__TO DO__. Will you return, word for word, only the lines from the top of the data below down to and including the one with "Task: Click the grimacing"?
-- INPUT DATA follows --
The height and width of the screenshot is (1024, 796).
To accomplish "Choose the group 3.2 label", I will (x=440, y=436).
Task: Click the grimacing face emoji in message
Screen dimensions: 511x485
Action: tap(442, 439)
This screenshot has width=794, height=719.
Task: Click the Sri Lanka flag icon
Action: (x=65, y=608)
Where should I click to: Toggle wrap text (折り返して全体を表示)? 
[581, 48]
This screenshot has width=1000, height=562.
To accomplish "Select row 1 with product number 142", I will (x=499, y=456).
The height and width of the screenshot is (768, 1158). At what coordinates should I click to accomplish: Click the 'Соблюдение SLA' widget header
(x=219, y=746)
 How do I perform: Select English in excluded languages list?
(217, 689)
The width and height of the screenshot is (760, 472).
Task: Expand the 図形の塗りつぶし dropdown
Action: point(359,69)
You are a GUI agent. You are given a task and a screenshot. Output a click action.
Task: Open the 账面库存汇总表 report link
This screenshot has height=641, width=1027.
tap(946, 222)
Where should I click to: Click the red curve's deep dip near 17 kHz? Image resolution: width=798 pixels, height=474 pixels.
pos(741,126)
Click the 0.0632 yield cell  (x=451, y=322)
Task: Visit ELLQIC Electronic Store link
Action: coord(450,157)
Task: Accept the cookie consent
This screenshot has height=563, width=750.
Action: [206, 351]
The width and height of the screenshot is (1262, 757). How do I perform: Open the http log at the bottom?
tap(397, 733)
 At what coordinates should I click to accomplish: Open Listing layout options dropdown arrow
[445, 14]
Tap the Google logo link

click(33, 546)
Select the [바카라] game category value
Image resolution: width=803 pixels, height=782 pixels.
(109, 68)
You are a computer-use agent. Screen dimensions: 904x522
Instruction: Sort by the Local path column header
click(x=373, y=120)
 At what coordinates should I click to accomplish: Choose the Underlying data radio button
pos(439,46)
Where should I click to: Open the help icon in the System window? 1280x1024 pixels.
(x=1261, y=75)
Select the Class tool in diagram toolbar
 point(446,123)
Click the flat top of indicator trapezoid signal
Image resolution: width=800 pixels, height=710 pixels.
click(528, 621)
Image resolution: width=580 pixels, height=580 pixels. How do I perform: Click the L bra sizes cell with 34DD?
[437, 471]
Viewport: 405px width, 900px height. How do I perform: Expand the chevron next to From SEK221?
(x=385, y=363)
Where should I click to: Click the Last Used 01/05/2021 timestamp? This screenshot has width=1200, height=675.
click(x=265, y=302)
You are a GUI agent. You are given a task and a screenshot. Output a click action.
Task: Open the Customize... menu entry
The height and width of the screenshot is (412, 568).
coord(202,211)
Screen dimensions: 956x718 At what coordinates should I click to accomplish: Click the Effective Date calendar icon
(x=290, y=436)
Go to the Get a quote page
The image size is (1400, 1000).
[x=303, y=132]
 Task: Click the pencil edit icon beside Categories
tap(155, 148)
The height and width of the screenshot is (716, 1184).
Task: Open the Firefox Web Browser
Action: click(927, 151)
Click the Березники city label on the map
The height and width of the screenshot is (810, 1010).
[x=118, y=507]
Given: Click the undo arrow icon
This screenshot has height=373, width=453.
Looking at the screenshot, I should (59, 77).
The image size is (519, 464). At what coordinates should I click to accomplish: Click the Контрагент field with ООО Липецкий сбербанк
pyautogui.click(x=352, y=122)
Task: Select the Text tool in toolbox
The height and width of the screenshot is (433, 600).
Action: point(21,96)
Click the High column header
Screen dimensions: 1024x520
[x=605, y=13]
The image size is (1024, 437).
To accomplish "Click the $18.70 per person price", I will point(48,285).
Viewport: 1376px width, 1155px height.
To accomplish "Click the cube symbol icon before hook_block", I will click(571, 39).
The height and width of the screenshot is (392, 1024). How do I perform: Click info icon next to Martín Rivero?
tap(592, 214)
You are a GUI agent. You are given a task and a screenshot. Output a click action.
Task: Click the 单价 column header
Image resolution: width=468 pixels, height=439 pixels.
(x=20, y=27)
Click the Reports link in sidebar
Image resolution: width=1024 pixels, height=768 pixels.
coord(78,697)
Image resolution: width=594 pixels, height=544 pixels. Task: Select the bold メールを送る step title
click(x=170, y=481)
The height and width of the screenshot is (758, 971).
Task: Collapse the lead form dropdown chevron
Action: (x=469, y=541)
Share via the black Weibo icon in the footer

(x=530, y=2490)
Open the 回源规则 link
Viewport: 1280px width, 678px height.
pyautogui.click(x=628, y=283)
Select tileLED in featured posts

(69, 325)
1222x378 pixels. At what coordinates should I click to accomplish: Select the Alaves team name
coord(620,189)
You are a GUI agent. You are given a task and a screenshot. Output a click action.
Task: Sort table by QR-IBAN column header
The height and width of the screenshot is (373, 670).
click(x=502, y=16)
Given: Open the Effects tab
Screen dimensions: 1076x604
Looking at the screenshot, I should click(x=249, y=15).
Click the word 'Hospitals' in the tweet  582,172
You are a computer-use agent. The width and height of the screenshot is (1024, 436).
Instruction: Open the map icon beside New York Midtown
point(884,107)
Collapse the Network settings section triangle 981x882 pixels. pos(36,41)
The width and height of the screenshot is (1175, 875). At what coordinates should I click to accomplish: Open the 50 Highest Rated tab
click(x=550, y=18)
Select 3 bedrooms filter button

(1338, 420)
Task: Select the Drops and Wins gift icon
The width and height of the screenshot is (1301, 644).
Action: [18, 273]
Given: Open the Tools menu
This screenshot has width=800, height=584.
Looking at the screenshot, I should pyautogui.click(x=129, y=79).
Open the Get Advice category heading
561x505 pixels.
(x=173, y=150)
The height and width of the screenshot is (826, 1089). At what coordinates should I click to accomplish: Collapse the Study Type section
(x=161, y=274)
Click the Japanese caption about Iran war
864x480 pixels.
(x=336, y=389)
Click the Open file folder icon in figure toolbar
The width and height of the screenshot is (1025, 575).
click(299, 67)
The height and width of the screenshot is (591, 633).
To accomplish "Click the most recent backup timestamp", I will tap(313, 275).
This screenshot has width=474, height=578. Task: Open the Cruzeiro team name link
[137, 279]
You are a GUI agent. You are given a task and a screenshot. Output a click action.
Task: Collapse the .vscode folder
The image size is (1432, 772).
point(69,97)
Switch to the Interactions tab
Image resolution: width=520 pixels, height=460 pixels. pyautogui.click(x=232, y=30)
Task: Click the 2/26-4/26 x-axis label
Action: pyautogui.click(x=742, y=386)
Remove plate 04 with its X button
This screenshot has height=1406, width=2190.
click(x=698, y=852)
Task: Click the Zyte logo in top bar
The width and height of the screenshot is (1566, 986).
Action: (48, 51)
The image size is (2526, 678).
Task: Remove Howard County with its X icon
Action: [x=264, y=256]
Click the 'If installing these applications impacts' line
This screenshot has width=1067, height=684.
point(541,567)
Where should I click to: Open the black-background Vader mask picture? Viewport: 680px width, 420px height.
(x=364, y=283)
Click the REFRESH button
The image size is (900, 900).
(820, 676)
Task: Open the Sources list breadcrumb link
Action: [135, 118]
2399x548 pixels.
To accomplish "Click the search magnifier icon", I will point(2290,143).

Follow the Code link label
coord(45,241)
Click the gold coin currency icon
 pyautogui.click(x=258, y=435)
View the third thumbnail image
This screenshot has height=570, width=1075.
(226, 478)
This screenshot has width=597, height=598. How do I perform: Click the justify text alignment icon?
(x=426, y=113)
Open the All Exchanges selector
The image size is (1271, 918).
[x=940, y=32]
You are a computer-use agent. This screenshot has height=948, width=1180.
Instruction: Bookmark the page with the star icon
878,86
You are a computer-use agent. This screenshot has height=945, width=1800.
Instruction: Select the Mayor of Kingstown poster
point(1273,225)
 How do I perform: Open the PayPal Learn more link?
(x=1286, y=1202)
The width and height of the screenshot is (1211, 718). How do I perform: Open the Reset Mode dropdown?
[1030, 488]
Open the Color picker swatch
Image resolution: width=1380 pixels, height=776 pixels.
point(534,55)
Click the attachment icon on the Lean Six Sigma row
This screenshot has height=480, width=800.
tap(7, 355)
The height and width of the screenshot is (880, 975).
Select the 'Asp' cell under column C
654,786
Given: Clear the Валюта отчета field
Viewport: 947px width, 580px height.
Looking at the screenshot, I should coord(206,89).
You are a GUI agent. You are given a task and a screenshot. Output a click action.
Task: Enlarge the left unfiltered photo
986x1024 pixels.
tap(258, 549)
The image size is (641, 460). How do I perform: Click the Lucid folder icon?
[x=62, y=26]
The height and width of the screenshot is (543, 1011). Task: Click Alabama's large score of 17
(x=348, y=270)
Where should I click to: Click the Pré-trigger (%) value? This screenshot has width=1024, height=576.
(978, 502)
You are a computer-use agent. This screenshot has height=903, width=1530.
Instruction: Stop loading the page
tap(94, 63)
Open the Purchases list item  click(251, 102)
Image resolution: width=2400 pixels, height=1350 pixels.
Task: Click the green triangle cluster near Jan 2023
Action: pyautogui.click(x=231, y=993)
-- INPUT DATA concluded --
__WRITTEN SOLUTION__.
The height and width of the screenshot is (1024, 796).
To accomplish "Choose the group 3.2 label", I will (x=440, y=436).
Task: Click the grimacing face emoji in message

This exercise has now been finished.